Fidelity National said it would not pay the dividend until it sells the 25% in Fidelity Information Services to the leveraged buyout firms Thomas H. Lee Partners LP of Boston and Texas Pacific Group of Fort Worth. The partial sale, announced last month, is expected to close by early March.
PayPal Launches Australian Web Site
PayPal Inc. has expanded into Australia.
The San Jose person-to-person payment subsidiary of the online auction giant eBay Inc. said last week that it had introduced a localized version of its payment Web site in Australia. This month PayPal also added the Australian dollar to its roster of accepted currencies.
The two actions reflect PayPal's international expansion strategy, which began late in 2003, when it unveiled its U.K. payment site. PayPal also has localized Web sites in the United States, Canada, Germany, France, Austria, Switzerland, the Netherlands, and Italy.
It can now handle payments in six currencies, and this is the first time it did not wait until after it started accepting a currency to start a localized site.
"If we're going to launch a localized service, we have to make sure that the users in that country can use that system" in their own currency, said Sara Bettencourt, a PayPal spokeswoman.
Last year PayPal said it was trying to boost its use in foreign countries by expanding into regions where eBay has become popular.

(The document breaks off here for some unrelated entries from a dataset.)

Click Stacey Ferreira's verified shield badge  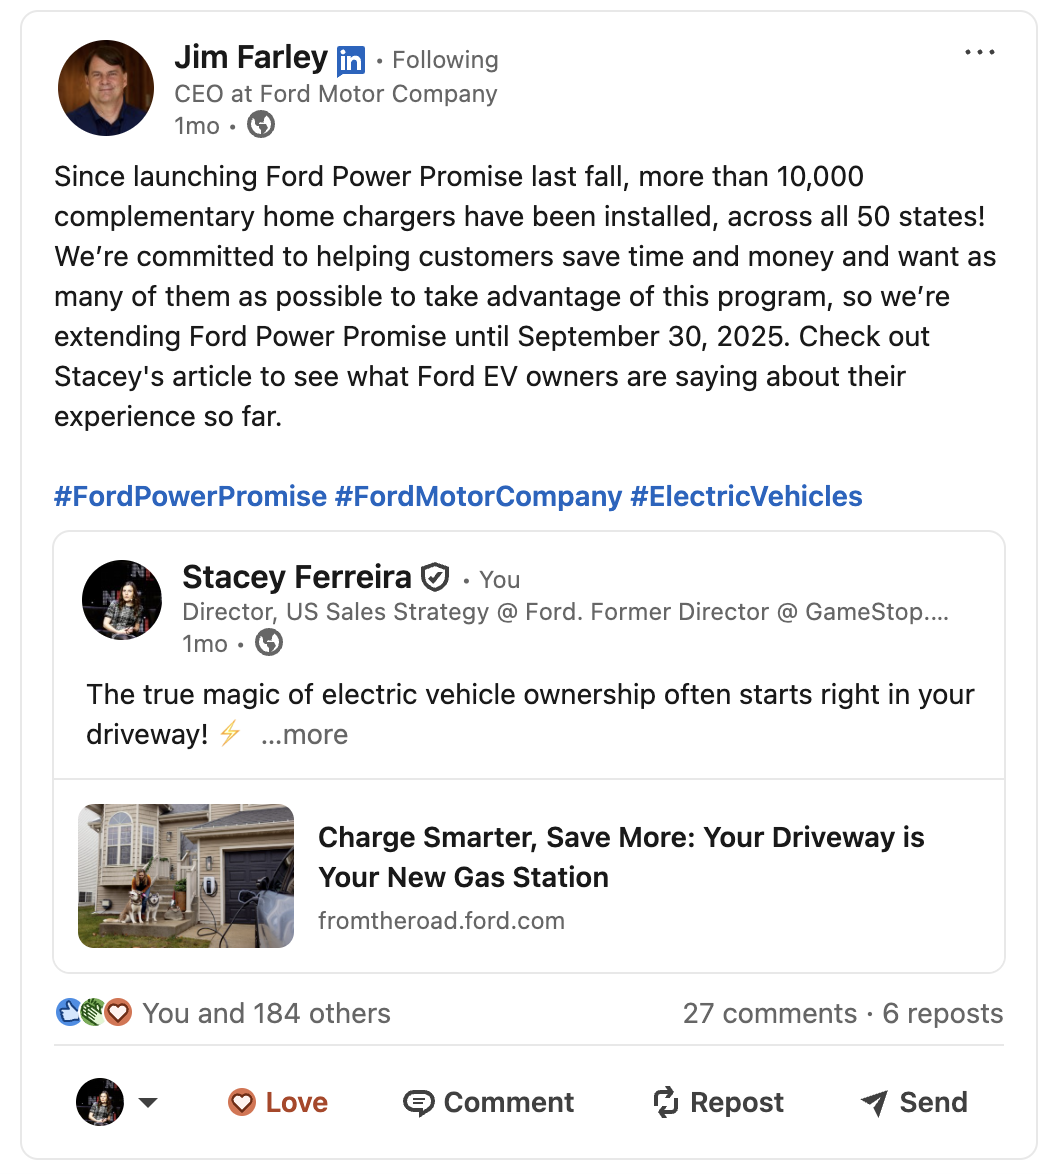[435, 578]
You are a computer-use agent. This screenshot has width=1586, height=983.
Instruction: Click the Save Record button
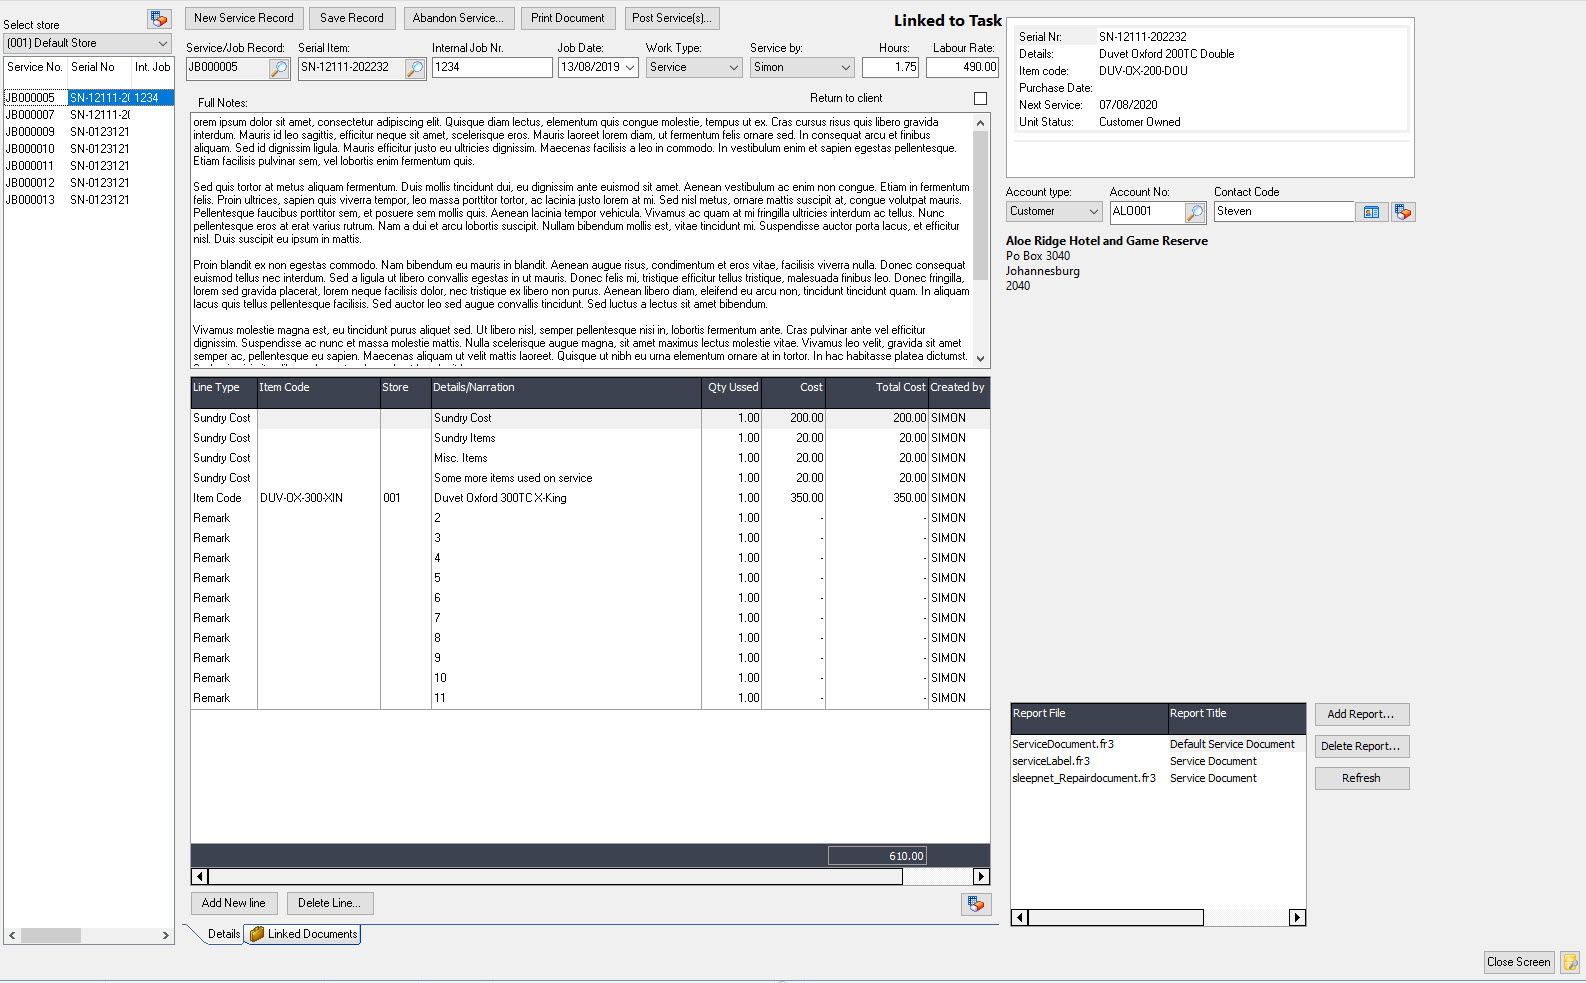(x=351, y=18)
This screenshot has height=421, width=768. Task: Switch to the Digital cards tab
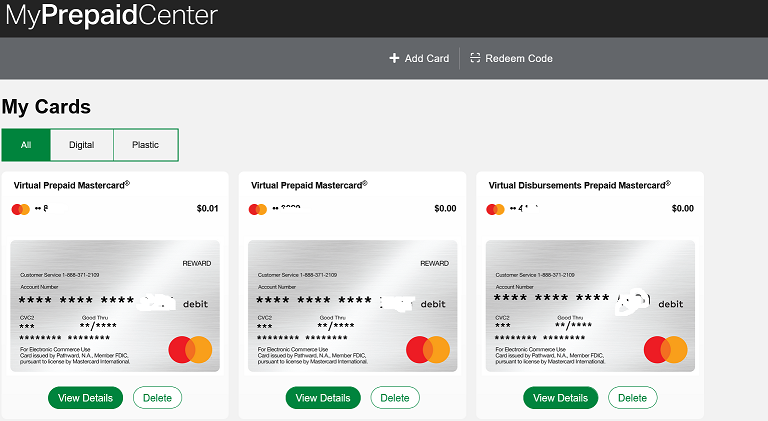point(81,145)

The U.K. and German eBay sites are the second and third most active, after the U.S. site.
U.S. Bank Product for ACH and Checks
U.S. Bancorp has started offering a product that lets corporate billers deposit automated clearing house payments and checks electronically.
The U.S. Bank Electronic Cash Letter Deposit product combines ACH payments and check images into a single data stream, which is transmitted to the bank for deposit, U.S. Bancorp said last week.
The product lets commercial and government customers make deposits as late as 8 p.m. central time for same-day processing, U.S. Bancorp said.
U.S. bank will also handle return items.
"Our ability to combine ACH and image check clearing options, according to each customer's business rules, provides a competitive advantage for our customers," Jeffrey Jones, the executive vice president of treasury management services at U.S. Bank, said in a press release.
Centrix Develops Positive Pay System
Centrix Solutions Inc. of Lincoln, Neb., has developed an automated positive pay system that is being used by North Bay Bancorp of Napa, Calif.
The Exact/TMS system works with teller systems and check image archives and can be accessed from a Web browser, Centrix said this month.
When North Bay was choosing which positive pay system to use, "it was imperative the system be automated," Suzette Junier, its chief information officer, said in a press release. "Manual processes are inefficient and create risk."
Ariana-Michele Moore, an analyst at Celent Communications LLC in Boston, said a customizable, browser-based positive pay system is good for small banks. Centrix has "overcome the hurdle of customization," because its new system will work with a bank's existing technology, she said.
"Positive pay continues to be one of the most recognizable forms of preventing check fraud," but banks should have more than one anti-fraud system in place, Ms. Moore said.